# What the task requires:
Reproduce the listing that follows with no differences at all.

# Excerpted records:
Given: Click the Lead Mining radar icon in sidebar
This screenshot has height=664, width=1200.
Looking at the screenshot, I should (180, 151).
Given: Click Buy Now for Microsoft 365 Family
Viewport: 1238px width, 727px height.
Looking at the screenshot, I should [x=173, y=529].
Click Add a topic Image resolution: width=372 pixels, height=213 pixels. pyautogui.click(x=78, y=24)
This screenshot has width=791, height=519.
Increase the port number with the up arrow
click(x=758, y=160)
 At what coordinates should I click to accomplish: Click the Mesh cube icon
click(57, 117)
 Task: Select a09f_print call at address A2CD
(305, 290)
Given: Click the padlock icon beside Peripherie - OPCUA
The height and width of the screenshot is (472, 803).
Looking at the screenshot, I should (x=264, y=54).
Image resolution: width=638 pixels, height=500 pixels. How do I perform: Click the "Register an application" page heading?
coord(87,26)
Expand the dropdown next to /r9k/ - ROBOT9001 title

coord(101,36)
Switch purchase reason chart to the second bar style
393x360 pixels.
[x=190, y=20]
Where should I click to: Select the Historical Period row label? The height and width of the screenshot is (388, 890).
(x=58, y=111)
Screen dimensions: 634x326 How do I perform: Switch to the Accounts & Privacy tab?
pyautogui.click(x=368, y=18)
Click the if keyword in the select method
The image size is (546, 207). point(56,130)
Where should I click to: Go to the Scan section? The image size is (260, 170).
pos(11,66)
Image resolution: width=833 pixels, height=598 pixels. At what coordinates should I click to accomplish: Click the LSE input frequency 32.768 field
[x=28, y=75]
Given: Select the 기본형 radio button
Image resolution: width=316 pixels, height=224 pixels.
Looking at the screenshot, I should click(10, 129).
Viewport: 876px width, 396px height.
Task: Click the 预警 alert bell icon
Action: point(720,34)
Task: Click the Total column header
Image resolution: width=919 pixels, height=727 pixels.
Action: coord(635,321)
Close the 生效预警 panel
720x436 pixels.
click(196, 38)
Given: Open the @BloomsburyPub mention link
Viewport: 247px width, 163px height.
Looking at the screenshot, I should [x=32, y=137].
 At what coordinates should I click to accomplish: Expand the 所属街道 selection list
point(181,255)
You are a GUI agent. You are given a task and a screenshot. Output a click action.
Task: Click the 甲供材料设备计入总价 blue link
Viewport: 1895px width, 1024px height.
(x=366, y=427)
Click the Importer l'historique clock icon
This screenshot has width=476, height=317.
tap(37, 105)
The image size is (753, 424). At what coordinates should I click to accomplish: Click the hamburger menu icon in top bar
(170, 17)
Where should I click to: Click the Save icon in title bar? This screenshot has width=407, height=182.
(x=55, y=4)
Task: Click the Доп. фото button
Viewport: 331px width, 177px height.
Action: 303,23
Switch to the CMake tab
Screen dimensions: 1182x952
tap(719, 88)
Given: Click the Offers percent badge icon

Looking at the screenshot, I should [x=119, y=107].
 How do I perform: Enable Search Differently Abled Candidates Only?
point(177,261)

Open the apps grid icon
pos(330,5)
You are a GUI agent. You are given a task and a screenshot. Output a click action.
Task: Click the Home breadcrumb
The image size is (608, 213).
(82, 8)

# Response to this exercise:
Given: Click the Lead Mining radar icon in sidebar
This screenshot has height=664, width=1200.
Looking at the screenshot, I should (180, 151).
Given: Click Buy Now for Microsoft 365 Family
Viewport: 1238px width, 727px height.
Looking at the screenshot, I should [x=173, y=529].
Click Add a topic Image resolution: width=372 pixels, height=213 pixels. pyautogui.click(x=78, y=24)
This screenshot has width=791, height=519.
Increase the port number with the up arrow
click(x=758, y=160)
 At what coordinates should I click to accomplish: Click the Mesh cube icon
click(57, 117)
 Task: Select a09f_print call at address A2CD
(305, 290)
Given: Click the padlock icon beside Peripherie - OPCUA
The height and width of the screenshot is (472, 803).
Looking at the screenshot, I should (x=264, y=54).
Image resolution: width=638 pixels, height=500 pixels. How do I perform: Click the "Register an application" page heading?
coord(87,26)
Expand the dropdown next to /r9k/ - ROBOT9001 title

coord(101,36)
Switch purchase reason chart to the second bar style
393x360 pixels.
[x=190, y=20]
Where should I click to: Select the Historical Period row label? The height and width of the screenshot is (388, 890).
(x=58, y=111)
Screen dimensions: 634x326 How do I perform: Switch to the Accounts & Privacy tab?
pyautogui.click(x=368, y=18)
Click the if keyword in the select method
The image size is (546, 207). point(56,130)
Where should I click to: Go to the Scan section? The image size is (260, 170).
pos(11,66)
Image resolution: width=833 pixels, height=598 pixels. At what coordinates should I click to accomplish: Click the LSE input frequency 32.768 field
[x=28, y=75]
Given: Select the 기본형 radio button
Image resolution: width=316 pixels, height=224 pixels.
Looking at the screenshot, I should click(10, 129).
Viewport: 876px width, 396px height.
Task: Click the 预警 alert bell icon
Action: point(720,34)
Task: Click the Total column header
Image resolution: width=919 pixels, height=727 pixels.
Action: coord(635,321)
Close the 生效预警 panel
720x436 pixels.
click(196, 38)
Given: Open the @BloomsburyPub mention link
Viewport: 247px width, 163px height.
Looking at the screenshot, I should [x=32, y=137].
 At what coordinates should I click to accomplish: Expand the 所属街道 selection list
point(181,255)
You are a GUI agent. You are given a task and a screenshot. Output a click action.
Task: Click the 甲供材料设备计入总价 blue link
Viewport: 1895px width, 1024px height.
(x=366, y=427)
Click the Importer l'historique clock icon
This screenshot has width=476, height=317.
tap(37, 105)
The image size is (753, 424). At what coordinates should I click to accomplish: Click the hamburger menu icon in top bar
(170, 17)
Where should I click to: Click the Save icon in title bar? This screenshot has width=407, height=182.
(x=55, y=4)
Task: Click the Доп. фото button
Viewport: 331px width, 177px height.
Action: 303,23
Switch to the CMake tab
Screen dimensions: 1182x952
tap(719, 88)
Given: Click the Offers percent badge icon

Looking at the screenshot, I should [x=119, y=107].
 How do I perform: Enable Search Differently Abled Candidates Only?
point(177,261)

Open the apps grid icon
pos(330,5)
You are a GUI agent. You are given a task and a screenshot. Output a click action.
Task: Click the Home breadcrumb
The image size is (608, 213).
(82, 8)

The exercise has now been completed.